COVID-19 accelerates teleconsultation adoption in Indonesia

For Caroline Riady, Chief Executive Officer of Siloam Hospitals Group, COVID-19 is like the wind that accelerated the realisation of a digital revolution in healthcare.

Digital transformation for Siloam started three years ago. This included multiple customer channels such as the MySiloam mobile app, a chatbot on their website, and a national call centre which can be called from anywhere in the country.

Then COVID-19 happened, and movement restrictions in Indonesia followed. 

Siloam Hospitals’ CIO, Ryanto Marino Tedjomulja

Siloam Hospital Group’s Chief Information Officer Ryanto Marino Tedjomulja acknowledges that the pandemic opened up an opportunity for the hospital group to be creative. “Our goal is continuity of services and treatment”, Tedjomulja remarks, which is why they looked for ways to help doctors return to practice and patients to receive care.

Siloam introduced teleconsultation services on 13 April knowing that patients, especially immunocompromised ones, can suffer serious outcomes when unable to keep up with their treatment plan. People were scared of going to hospitals because of the stigma surrounding the infection, according to Caroline Riady, CEO of Siloam.

With more than 500 specialists doing teleconsultation services, Siloam is able to protect both patients and doctors. Its digital channels provide information about hospital safety, COVID-19 and its symptoms, hospital access, online doctor appointments, and testing facilities. They also have a live chat operated by agents properly equipped with information on the disease, the process of diagnosis and treatment, protocols, as well as a symptoms checker that is able to do the initial screening for patients. 

Currently, however, telemedicine poses a number of challenges, including technological knowledge, government regulations, infrastructure, and cybersecurity.

Because not everyone has the same understanding of how teleconsultation works, some find this new platform difficult to use. Siloam addresses this through change management. They prepare doctors, nurses, and staff to use this new system. They even have people who guide doctors step by step while the latter try and get comfortable with the technology. Likewise, Riady mentions that their doctors do teleconsultation from the hospital so that they are still “under [the] clinical governance umbrella” to better assure patients. Siloam also uses various platforms to “get the right message or information to the right people”. According to Tedjomulja, they maximise the use of their digital channels, their strategic partners like insurance companies and corporate clients, and word of mouth marketing to reach as many patients as possible.

In addition, doctors are not allowed to give a diagnosis to patients through online consultation.
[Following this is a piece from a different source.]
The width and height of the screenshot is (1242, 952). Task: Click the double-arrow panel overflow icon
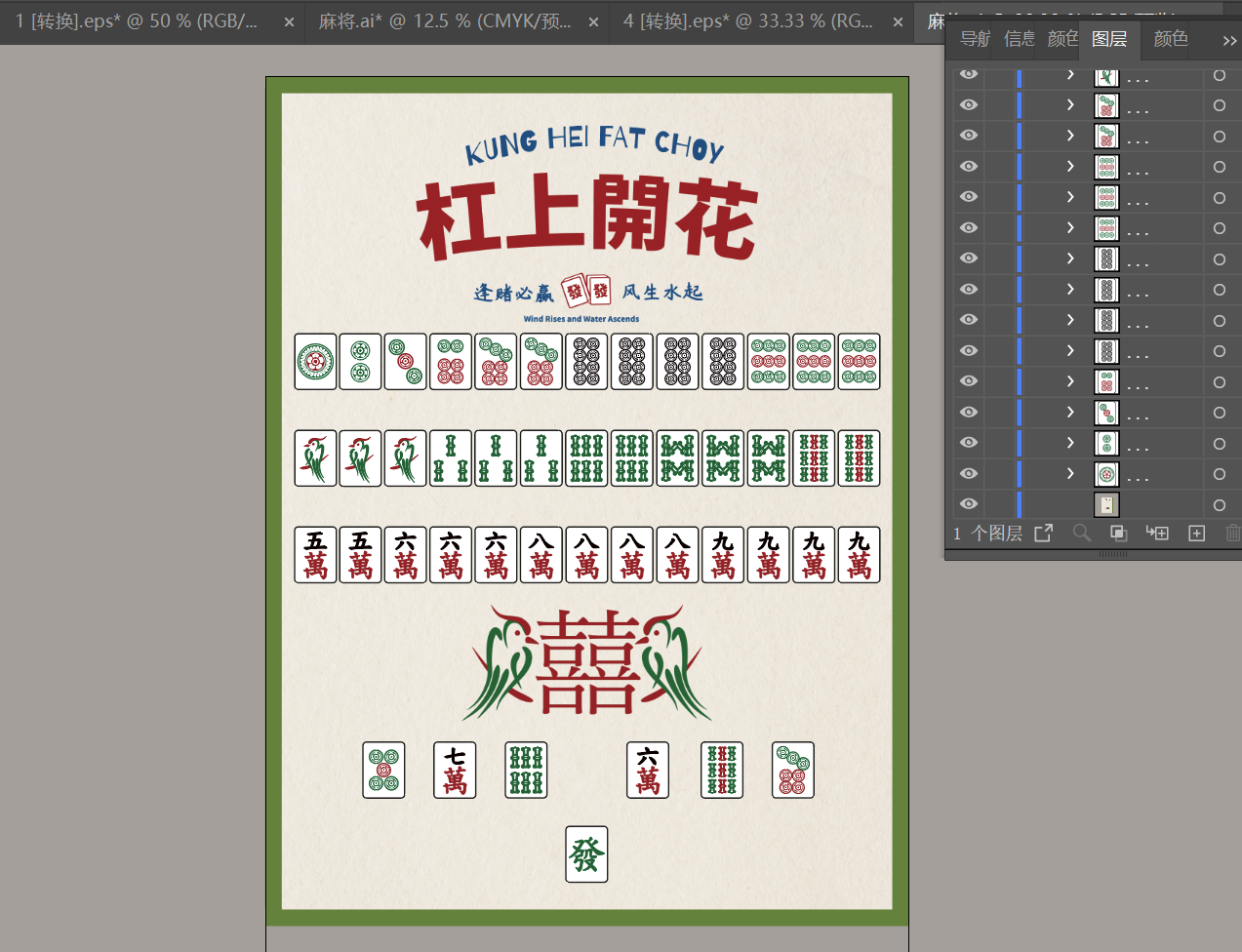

This is a policy in Indonesia, but some regulations have eased during the pandemic and so doctors are already allowed to write a prescription online. Riady is confident that guidelines will be reviewed to incorporate the digital footprint set out by the current health crisis.

Another challenge is building a strong foundation for digital transformation, meaning the infrastructure and the team. Since it has been in the pipelines for Siloam Hospitals since last year, the implementation has become easier for the hospital group. In fact, it was able to set up teleconsultation services in two weeks. “If we didn’t start this digital journey a year ago, we wouldn’t know where to start,” Tedjomulja believes.

The threat to data security holds up telemedicine as well. The healthcare industry is still behind when it comes to information security. For Tedjomulja, “there are a lot of things to learn from other industries on how [the healthcare industry] can improve security governance [as well as] how to improve people’s awareness”. Nonetheless, Siloam works to advance encryption procedures and protocols for other parties that access their network. Riady also finds that behaviour change is crucial in reducing cybersecurity risks. With this, Siloam Hospitals implemented steps, such as putting up posters, creating online courses, and even making a trial run on their staff, to spread awareness of the threats that come with digital transformation. “It’s a learning process for the organisation and that is something you can’t do overnight or install within a month or roll out quickly”, says Riady.

Nonetheless, teleconsultation is not the end of Siloam’s digital pathway. Looking ahead, the hospital is open to exploring new technologies that allow for monitoring of patient’s conditions even after hospital treatment. Tedjomulja is confident about a more intensive digital revolution for healthcare with the rise of cloud technology, the Internet of Things (IoT), and Artificial Intelligence (AI).

Telehealth may be running on trial this time, but the confidence on it becoming the next big thing for healthcare continues to grow.